Radiation oncologists use more than a dozen quality assurance (QA) checks to prevent radiotherapy errors, but until recently, the Johns Hopkins researchers say, no one had systematically evaluated their effectiveness.
Working with researchers at Washington University in St Louis, the Johns Hopkins team gathered data on about 4,000 “near miss” events that occurred during 2008-2010 at the two institutions. They then narrowed the data set to 290 events in which errors occurred that – if they had not been caught in time – could have allowed serious harm to patients. For each commonly used QA check, they determined the percentage of these potential patient-harming incidents that could have been prevented.
The group’s key finding was that a combination of approximately six common QA measures would have prevented more than 90 per cent of the potential incidents.
“While clinicians in this field may be familiar with these quality assurance procedures, they may not have appreciated how effective they are in combination,” says Eric Ford, assistant professor of radiation oncology and molecular radiation sciences at Johns Hopkins.
Ionizing radiation such as gamma radiation or proton beam radiation has long been a staple in cancer treatment, because it can efficiently create cell-killing DNA breaks within tumours. The goal is to use it in ways that maximize the dose delivered to a tumour, while keeping healthy tissue around the tumour as protected as possible by sharply focusing the radiation treatment area.

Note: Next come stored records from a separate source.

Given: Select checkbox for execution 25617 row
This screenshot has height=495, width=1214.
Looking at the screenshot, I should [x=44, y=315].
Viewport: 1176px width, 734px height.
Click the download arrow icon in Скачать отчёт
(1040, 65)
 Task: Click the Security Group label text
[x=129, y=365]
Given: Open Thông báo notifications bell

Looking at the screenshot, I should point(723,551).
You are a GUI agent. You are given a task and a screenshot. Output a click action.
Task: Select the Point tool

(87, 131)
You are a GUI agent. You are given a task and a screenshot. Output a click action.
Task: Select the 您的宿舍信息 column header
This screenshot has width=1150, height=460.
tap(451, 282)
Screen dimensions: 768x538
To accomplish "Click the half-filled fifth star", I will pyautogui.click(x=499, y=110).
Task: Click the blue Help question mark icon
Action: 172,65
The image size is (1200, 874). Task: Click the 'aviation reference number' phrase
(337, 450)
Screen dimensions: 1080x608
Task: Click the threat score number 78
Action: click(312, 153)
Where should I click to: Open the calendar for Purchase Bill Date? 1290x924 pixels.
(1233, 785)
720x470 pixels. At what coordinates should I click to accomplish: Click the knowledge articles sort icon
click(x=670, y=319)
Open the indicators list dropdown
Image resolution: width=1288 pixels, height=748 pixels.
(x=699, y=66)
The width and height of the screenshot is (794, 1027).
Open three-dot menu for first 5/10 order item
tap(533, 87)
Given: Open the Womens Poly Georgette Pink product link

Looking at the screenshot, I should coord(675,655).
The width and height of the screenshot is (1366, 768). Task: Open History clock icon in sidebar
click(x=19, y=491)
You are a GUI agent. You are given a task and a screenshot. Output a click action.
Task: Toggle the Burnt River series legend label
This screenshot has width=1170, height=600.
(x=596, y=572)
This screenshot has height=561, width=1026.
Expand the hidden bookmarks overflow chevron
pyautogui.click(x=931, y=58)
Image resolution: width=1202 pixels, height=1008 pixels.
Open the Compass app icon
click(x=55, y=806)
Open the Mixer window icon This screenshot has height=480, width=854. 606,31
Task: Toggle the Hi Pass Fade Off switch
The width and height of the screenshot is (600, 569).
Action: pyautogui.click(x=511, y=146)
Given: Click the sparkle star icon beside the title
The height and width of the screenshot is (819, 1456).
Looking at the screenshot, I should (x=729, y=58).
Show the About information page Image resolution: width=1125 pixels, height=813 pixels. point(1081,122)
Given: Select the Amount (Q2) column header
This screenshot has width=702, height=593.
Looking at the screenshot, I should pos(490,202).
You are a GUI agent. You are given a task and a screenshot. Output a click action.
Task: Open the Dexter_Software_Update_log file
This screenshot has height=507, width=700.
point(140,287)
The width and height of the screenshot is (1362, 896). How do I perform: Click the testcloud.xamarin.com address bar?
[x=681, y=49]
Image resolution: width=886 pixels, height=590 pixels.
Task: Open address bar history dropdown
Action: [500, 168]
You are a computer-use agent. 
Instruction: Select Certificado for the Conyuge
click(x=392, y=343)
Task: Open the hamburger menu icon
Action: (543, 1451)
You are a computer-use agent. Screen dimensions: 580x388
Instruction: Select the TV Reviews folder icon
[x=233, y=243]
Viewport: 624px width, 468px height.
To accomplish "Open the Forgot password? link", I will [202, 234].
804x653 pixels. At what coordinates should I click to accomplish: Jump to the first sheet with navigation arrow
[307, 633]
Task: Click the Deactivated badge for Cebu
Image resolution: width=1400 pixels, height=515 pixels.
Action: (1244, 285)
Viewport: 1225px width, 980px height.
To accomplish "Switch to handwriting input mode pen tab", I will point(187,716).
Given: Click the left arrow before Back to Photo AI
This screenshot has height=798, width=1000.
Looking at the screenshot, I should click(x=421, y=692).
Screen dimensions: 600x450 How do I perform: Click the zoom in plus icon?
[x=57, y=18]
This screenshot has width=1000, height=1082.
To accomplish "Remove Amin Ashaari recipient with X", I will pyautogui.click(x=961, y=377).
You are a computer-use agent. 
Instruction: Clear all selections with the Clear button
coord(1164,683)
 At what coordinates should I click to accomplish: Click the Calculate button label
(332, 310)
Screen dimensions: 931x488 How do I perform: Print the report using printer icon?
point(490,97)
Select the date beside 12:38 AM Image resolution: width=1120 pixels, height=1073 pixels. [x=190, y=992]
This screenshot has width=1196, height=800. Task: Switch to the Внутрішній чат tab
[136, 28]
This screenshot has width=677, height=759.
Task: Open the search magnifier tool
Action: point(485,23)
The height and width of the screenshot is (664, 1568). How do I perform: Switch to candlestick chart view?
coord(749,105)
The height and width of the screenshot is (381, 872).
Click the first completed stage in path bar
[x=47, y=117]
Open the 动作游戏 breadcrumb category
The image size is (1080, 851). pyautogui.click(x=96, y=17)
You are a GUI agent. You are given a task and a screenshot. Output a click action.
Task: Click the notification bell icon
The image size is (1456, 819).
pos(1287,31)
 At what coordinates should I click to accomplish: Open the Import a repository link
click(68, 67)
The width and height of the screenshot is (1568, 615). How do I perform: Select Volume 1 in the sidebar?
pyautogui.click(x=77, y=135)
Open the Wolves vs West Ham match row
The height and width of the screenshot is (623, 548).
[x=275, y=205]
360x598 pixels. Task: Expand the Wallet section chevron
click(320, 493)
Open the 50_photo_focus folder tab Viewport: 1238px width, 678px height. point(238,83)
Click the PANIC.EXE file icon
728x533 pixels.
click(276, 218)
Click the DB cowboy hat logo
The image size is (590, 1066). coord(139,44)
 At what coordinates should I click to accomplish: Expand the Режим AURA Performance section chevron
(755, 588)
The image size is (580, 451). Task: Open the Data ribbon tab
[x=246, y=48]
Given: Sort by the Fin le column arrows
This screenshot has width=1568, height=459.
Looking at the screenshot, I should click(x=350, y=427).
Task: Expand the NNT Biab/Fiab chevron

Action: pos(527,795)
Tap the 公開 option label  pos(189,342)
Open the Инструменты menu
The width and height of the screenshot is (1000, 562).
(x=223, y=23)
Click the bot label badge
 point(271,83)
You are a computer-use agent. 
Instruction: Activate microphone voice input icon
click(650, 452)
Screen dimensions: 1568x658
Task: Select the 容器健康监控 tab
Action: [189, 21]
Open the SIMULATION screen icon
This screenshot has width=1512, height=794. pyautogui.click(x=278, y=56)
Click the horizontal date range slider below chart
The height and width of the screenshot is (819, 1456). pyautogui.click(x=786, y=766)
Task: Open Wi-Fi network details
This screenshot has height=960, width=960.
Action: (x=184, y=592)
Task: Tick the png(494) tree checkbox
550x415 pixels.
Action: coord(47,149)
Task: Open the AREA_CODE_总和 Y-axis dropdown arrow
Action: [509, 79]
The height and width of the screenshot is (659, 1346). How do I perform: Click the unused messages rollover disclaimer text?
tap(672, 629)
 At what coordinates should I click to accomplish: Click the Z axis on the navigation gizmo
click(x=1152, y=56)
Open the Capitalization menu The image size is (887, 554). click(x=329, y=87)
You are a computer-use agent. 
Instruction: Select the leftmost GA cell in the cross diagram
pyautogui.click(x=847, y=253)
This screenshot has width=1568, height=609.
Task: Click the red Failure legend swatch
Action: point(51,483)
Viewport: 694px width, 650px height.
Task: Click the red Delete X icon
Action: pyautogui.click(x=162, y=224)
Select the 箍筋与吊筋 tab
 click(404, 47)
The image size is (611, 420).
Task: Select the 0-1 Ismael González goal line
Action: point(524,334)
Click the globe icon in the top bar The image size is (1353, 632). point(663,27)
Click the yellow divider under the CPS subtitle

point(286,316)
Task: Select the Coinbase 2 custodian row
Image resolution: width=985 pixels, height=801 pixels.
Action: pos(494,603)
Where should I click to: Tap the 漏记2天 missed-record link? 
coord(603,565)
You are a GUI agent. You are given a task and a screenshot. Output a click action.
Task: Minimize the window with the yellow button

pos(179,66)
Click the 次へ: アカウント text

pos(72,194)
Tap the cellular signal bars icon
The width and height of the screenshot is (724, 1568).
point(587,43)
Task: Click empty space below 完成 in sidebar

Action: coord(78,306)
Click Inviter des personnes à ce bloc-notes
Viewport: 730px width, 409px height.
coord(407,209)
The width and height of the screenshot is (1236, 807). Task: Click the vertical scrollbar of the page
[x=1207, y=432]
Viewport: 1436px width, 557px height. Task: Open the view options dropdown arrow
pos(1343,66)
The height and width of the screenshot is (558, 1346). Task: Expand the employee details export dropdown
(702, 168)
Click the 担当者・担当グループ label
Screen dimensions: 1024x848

Unfortunately, the multistep complexity of radiation therapy, and the numerous precision measurements its use entails, can sometimes lead to mistakes, with patients getting too little radiation where it’s needed, or too much where it isn’t.
One QA check, a piece of hardware called an Electronic Portal Imaging Device (EPID), is built in to many radiotherapy-delivery machines, and can provide a real-time X-ray-like image of the radiation coming through a patient. But Eric Ford says less than one per cent of radiotherapy clinics use EPID because the software and training needed to operate are mostly absent.
However, Eric Ford says, their research showed that another key to safety turned out to be a humble checklist of relatively low-tech measures, “assuming it’s used consistently correctly, which it often isn’t.” The checklist includes reviews of patient charts before treatment by both physicians and radiation-physicists, who calculate the right dose of radiation.
Use of film-based radiation-dose measurements as an alternative to EPID and a mandatory “timeout” by the radiation therapist before radiation is turned on to double-check that the written treatment plan and doses match what’s on the radiation delivery machines were also on the list of the most effective QA procedures.
A common QA measure known as pre-treatment IMRT (intensity modulated radiation therapy), in which clinical staff do a “test run” of the radiotherapy device at its programmed strength with no patient present, ranked very low on the list – because it would have prevented almost none of the potential incidents studied. “This is important to know, because pre-treatment IMRT often consumes a lot of staff time,” says Eric Ford.